Chinese drone manufacturer DJI has submitted two white papers that propose a new regulatory approach enabling the safe management and monitoring of drone traffic during the International Civil Aviation Organisation’s (ICAO) Drone Enable conference in Montreal, Canada.

In one of the white papers, the company has suggested a traffic control method that does not depend on a centralised approach to create flight paths and help drone avoid manned aircraft and other obstacles.

According to DJI, drones can directly coordinate their flight paths and avoid obstructions by using their onboard anti-collision technologies (OATs), including obstacle sensing systems, and radio transmitters and receivers.

"We envision a future in which drones will be smart enough to navigate safely through the airspace."

The DJI white paper reads: "We envision a future in which drones will be smart enough to navigate safely through the airspace, avoiding obstacles, each other, and manned traffic, all on their own, in most locations.

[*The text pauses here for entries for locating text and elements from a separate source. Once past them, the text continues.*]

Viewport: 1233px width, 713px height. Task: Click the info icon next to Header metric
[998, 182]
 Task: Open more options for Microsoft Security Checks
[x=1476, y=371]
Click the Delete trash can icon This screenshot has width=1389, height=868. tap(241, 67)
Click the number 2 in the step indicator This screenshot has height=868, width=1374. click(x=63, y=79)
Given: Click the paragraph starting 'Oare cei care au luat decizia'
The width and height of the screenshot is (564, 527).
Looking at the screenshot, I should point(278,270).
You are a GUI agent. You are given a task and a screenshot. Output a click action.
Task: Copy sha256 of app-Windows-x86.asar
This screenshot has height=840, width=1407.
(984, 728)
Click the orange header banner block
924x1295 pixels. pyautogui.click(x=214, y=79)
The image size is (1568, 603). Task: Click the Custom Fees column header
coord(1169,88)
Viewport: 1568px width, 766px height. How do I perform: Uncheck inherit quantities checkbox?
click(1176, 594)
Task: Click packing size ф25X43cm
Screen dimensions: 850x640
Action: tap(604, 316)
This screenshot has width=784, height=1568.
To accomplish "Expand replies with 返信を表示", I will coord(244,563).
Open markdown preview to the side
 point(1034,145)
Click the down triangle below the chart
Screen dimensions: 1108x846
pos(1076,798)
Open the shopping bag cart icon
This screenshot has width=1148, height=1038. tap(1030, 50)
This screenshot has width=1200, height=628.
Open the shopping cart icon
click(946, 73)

“Because OATs are less complex than an end-to-end automated traffic management system, because they present fewer points of failure, and because they can be deployed with no required investment in ground-based infrastructure, we expect these technologies will receive regulatory approval well before a networked UTM system will.”

DJI has also modified its March white paper that outlines electronic identification frameworks for small drones.

The company noted that instead of forcing every drone to transmit various information such as registration number, speed and direction over wireless networks to a centralised server, the authorities should use local sensors to obtain that information.

DJI has already developed a working system that can detect radio signals transmitted by drones and display them on a screen to enable authorities to view drone registration numbers and monitor activity.